───── Sezione del documento ─────
Solennità dell'Ascensione in Vaticano. Il Papa: l'umanità peccatrice innalzata a Dio
dalla Croce di Cristo
Oggi in Vaticano si celebra la Solennità dell’Ascensione, che in Italia e in altri
Paesi sarà festeggiata domenica prossima. Si tratta di un mistero della fede – ha
sottolineato Benedetto XVI – che richiama l’altissima vocazione dell’uomo, innalzato
a Dio da Cristo dopo aver pagato sulla Croce i peccati di ognuno di noi. Il servizio
di Sergio Centofanti. Il
significato dell’Ascensione – afferma il Papa - è duplice. Anzitutto, salendo verso
l'alto, rivela in modo inequivocabile la sua divinità: ritorna là da dove è venuto,
cioè in Dio:
“Inoltre Cristo ascende al Cielo
con l'umanità che ha assunto e che ha risuscitato dai morti: quell'umanità è la nostra,
trasfigurata, divinizzata, divenuta eterna. L'Ascensione, pertanto, rivela l'altissima
vocazione (Gaudium et spes, 22) di ogni persona umana: essa è chiamata alla vita eterna
nel Regno di Dio, Regno di amore, di luce e di pace”. (Regina Caeli del 21 maggio
2006)
───── Dati mostrati ─────
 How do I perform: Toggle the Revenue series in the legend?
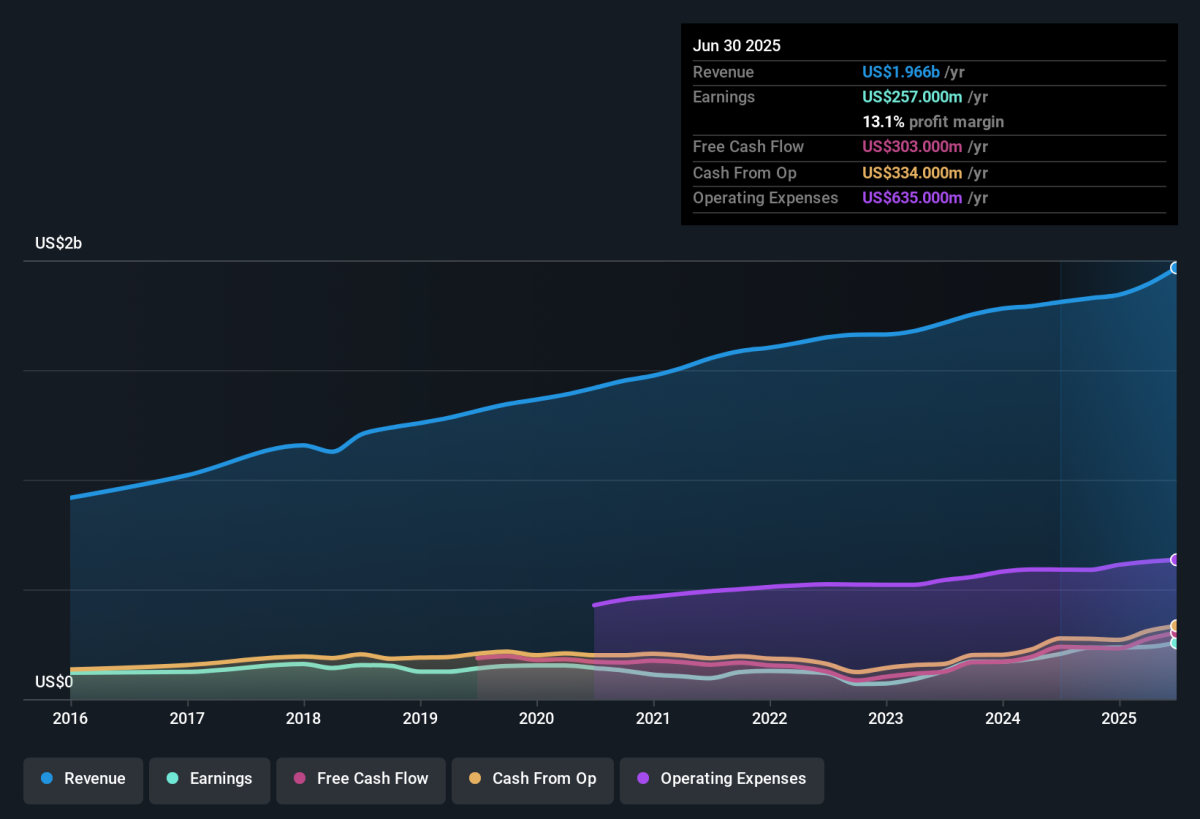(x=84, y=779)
─────
───── Dati mostrati ─────
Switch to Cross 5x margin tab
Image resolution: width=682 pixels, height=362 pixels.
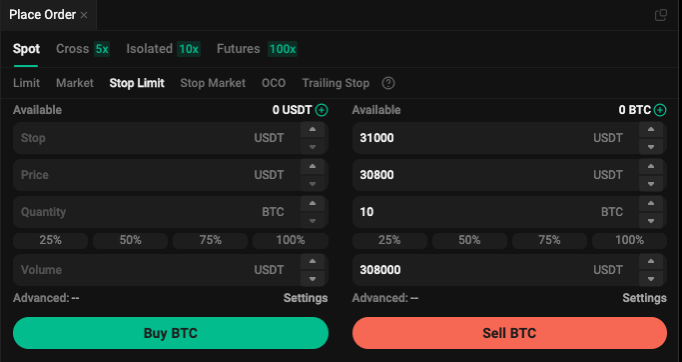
─────
### Consegna 1
Rispondi per favore a queste domande sul testo sull'Ascensione:
(a) Quando sarà festeggiata la Solennità dell'Ascensione in Italia e in altri Paesi?
(b) Chi firma il servizio?
(c) Secondo le parole del Papa, a quale vita è chiamata ogni persona umana?
### Consegna 2
Scrivi il seguito del testo sull'Ascensione a partire dall'ultima riga.

### Risultato finale 1
(a) Domenica prossima.
(b) Sergio Centofanti.
(c) Alla vita eterna nel Regno di Dio, Regno di amore, di luce e di pace.

### Risultato finale 2
Gesù realizza la sua missione entrando
nella miseria dell’uomo e prendendo su di sé i peccati di tutti noi: solo così può
elevarlo a Dio:
“Egli infatti è venuto nel mondo
per riportare l’uomo a Dio, non sul piano ideale – come un filosofo o un maestro di
saggezza – ma realmente, quale pastore che vuole ricondurre le pecore all’ovile. Questo
‘esodo’ verso la patria celeste, che Gesù ha vissuto in prima persona, l’ha affrontato
totalmente per noi. E’ per noi che è disceso dal Cielo ed è per noi che vi è asceso,
dopo essersi fatto in tutto simile agli uomini, umiliato fino alla morte di croce,
e dopo avere toccato l’abisso della massima lontananza da Dio”. (Regina Caeli del
4 maggio 2008)
Nel mondo nessuno è senza peccato,
anche se non ne ha coscienza. Nessuno può salvarsi da sé. Solo in Cristo l’uomo, debole
e peccatore, può sperare: “Dio nell’uomo – l’uomo
in Dio: questa è ormai una verità non teorica ma reale. Perciò la speranza cristiana,
fondata in Cristo, non è un’illusione ma, come dice la Lettera agli Ebrei, ‘in essa
noi abbiamo come un’àncora della nostra vita’ (Eb 6,19), un’àncora che penetra nel
Cielo dove Cristo ci ha preceduto”. (Regina Caeli del 4 maggio 2008)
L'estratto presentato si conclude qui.